What is needed is the number of lines below that contain the string "legend", with no other text.

(SOURCE MATERIAL)

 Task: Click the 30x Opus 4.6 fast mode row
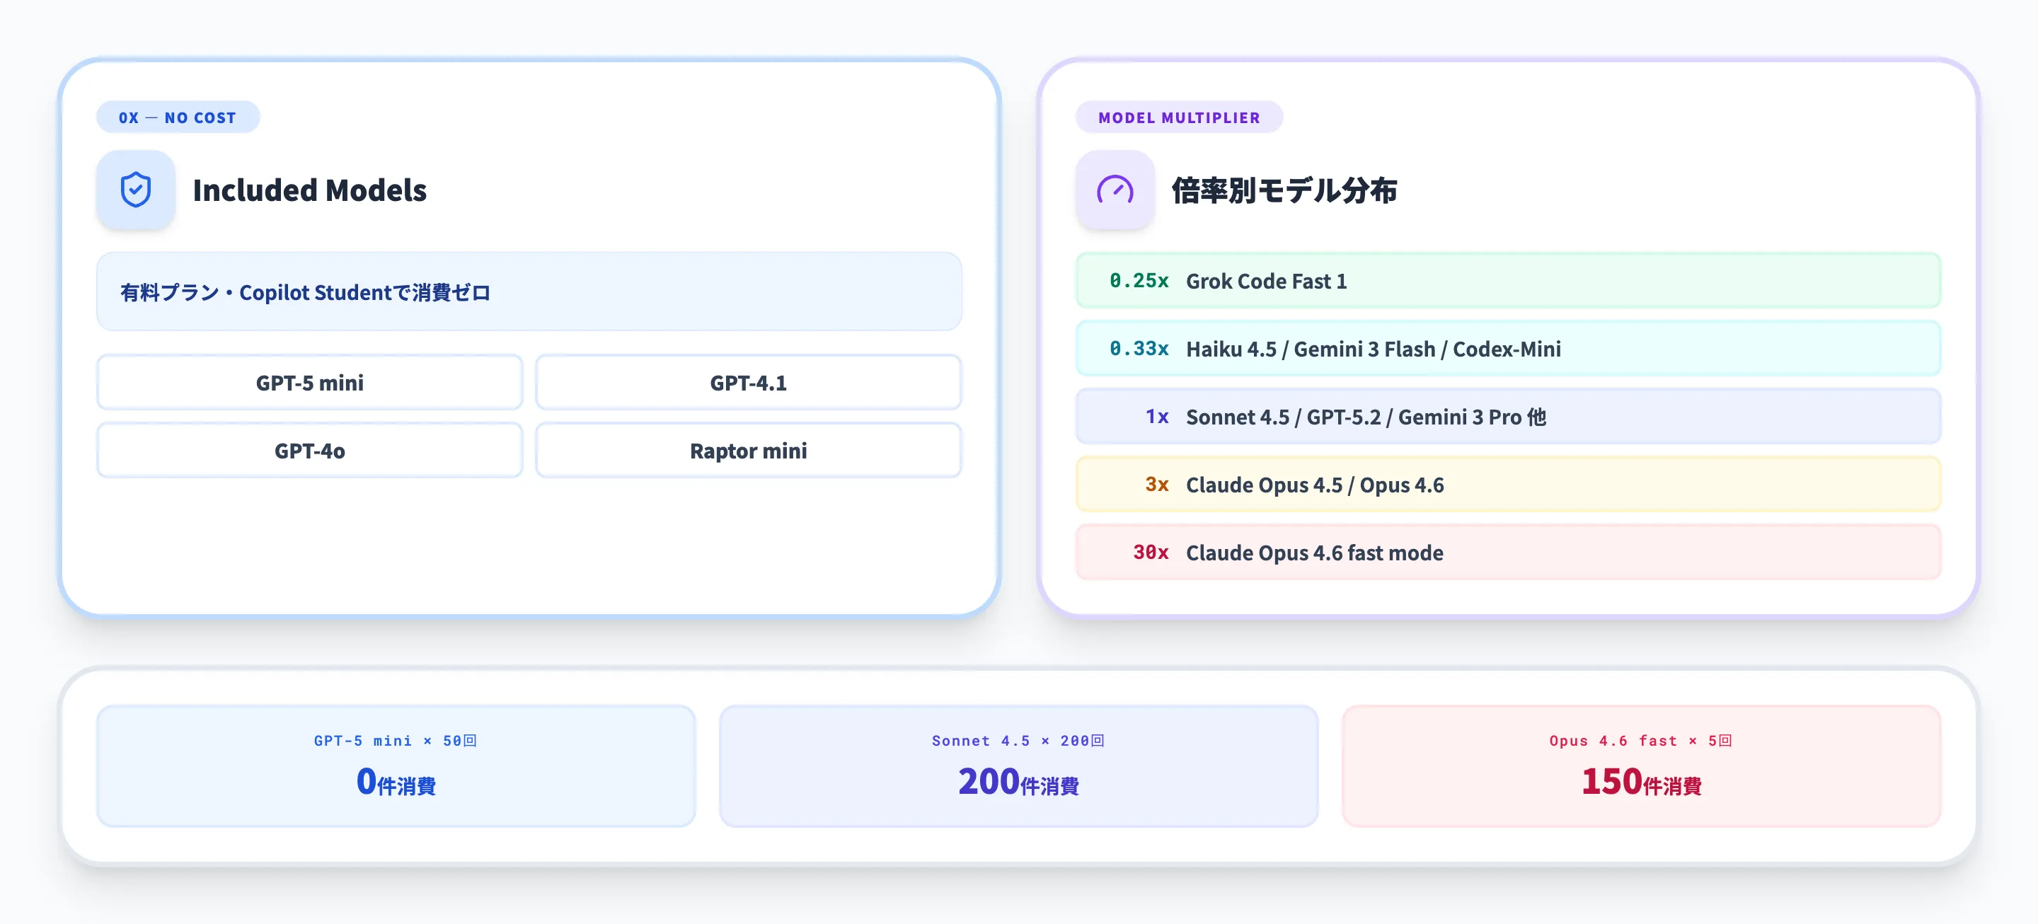[1507, 552]
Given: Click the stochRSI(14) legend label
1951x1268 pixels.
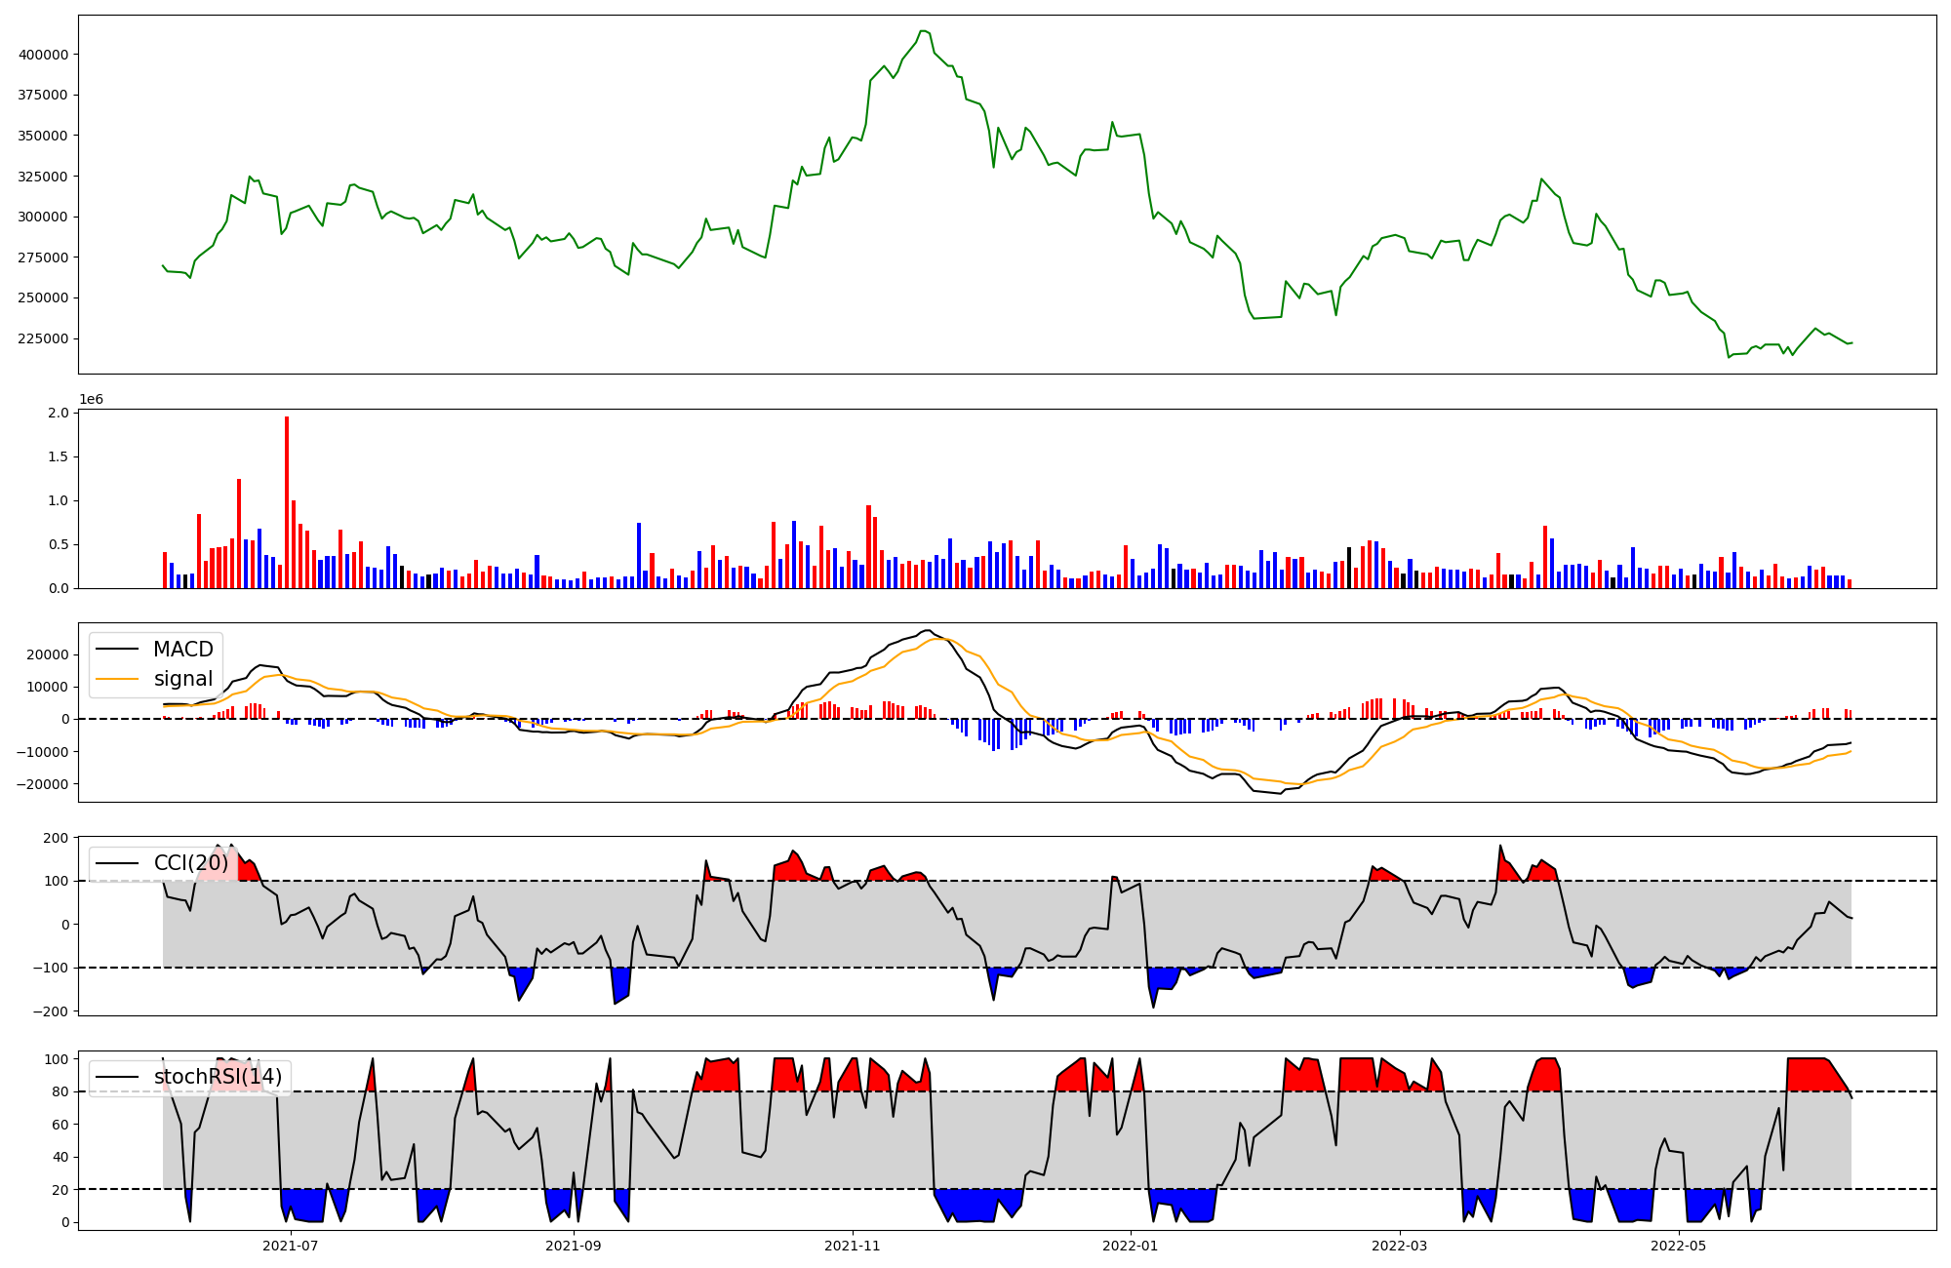Looking at the screenshot, I should point(218,1077).
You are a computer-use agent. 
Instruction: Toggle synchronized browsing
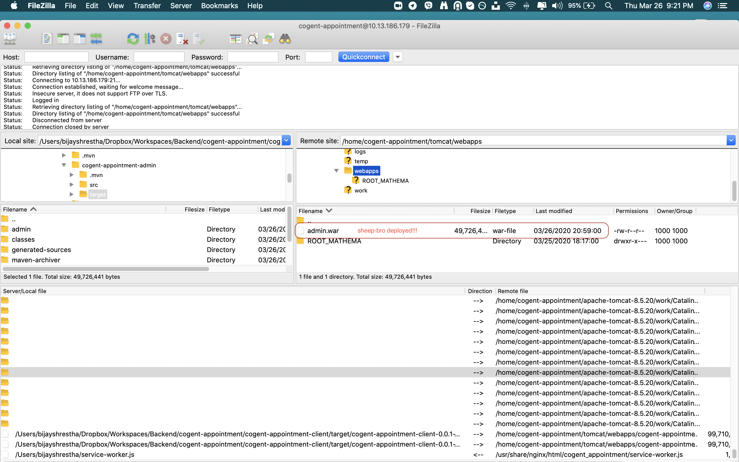click(268, 39)
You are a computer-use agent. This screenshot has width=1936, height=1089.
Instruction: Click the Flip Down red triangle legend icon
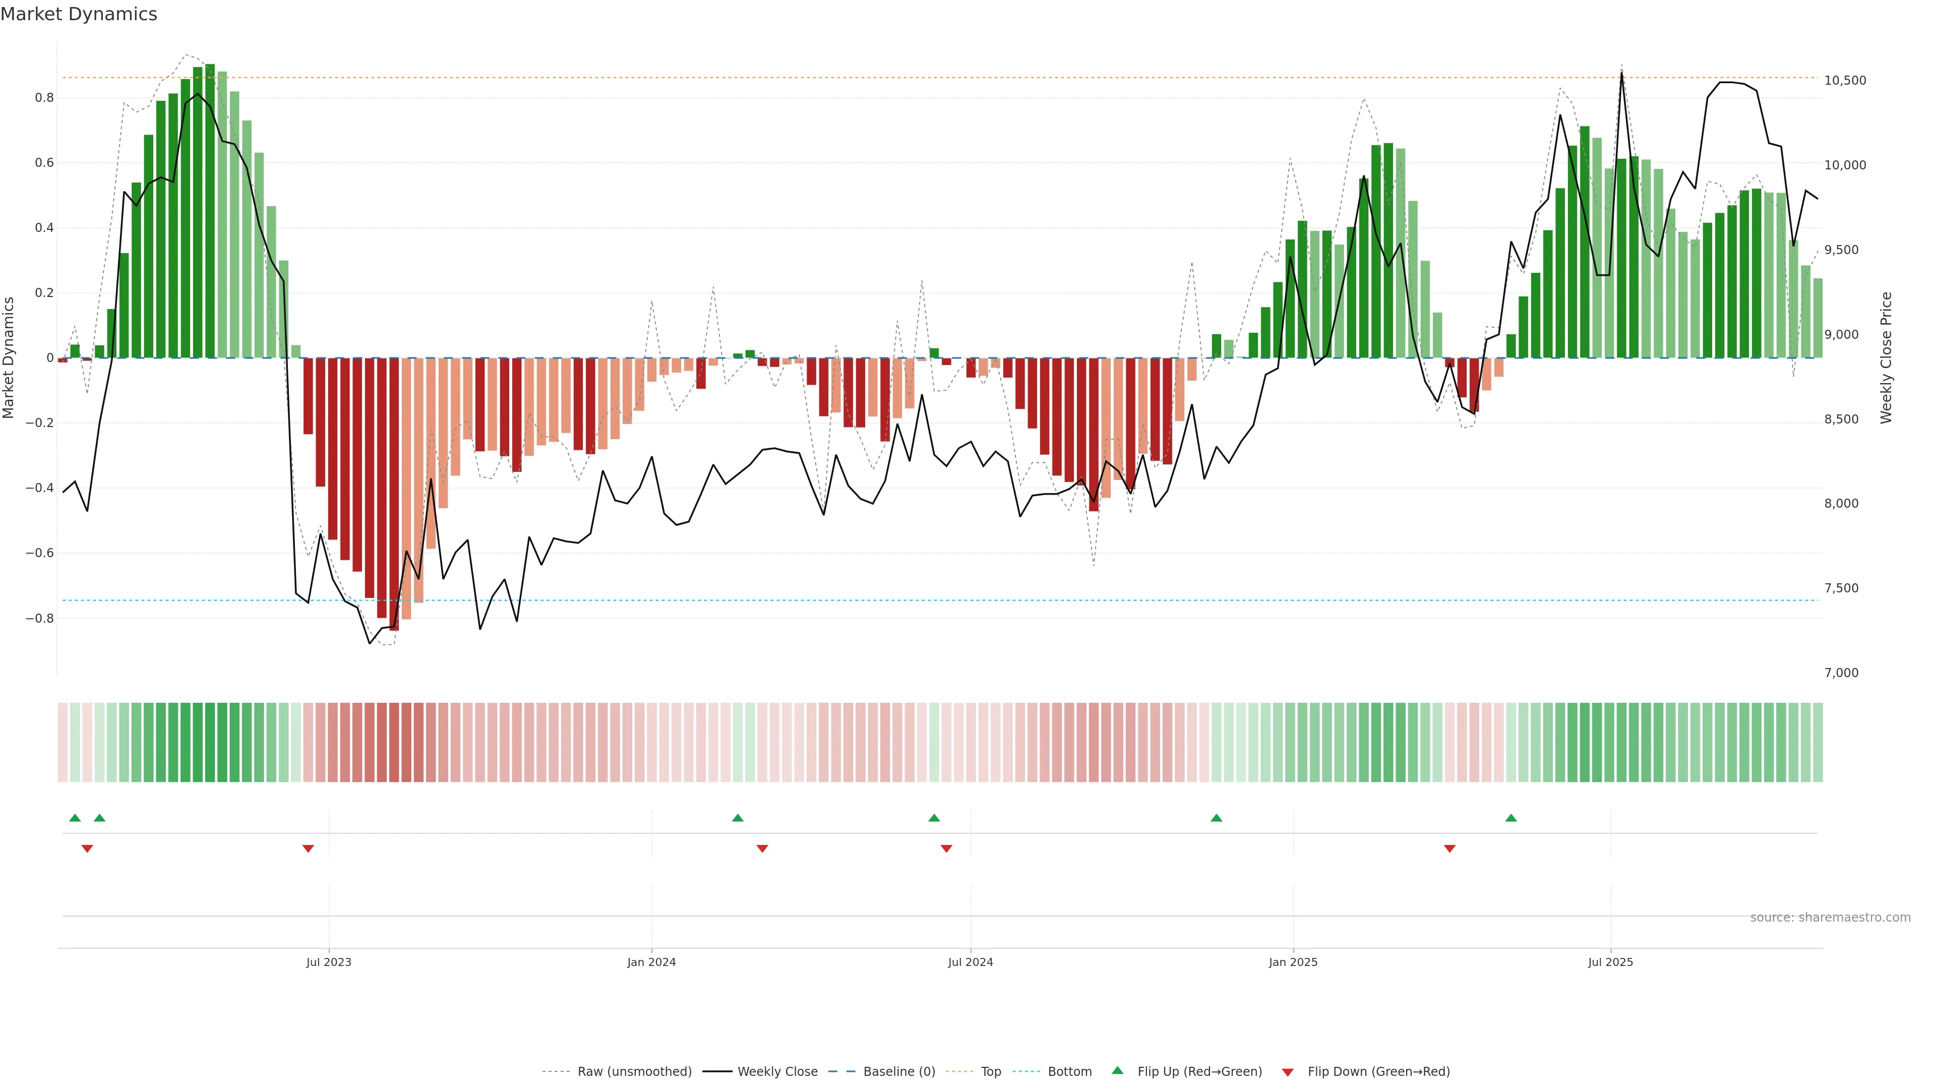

(End SOURCE MATERIAL)

YOUR SOLUTION
2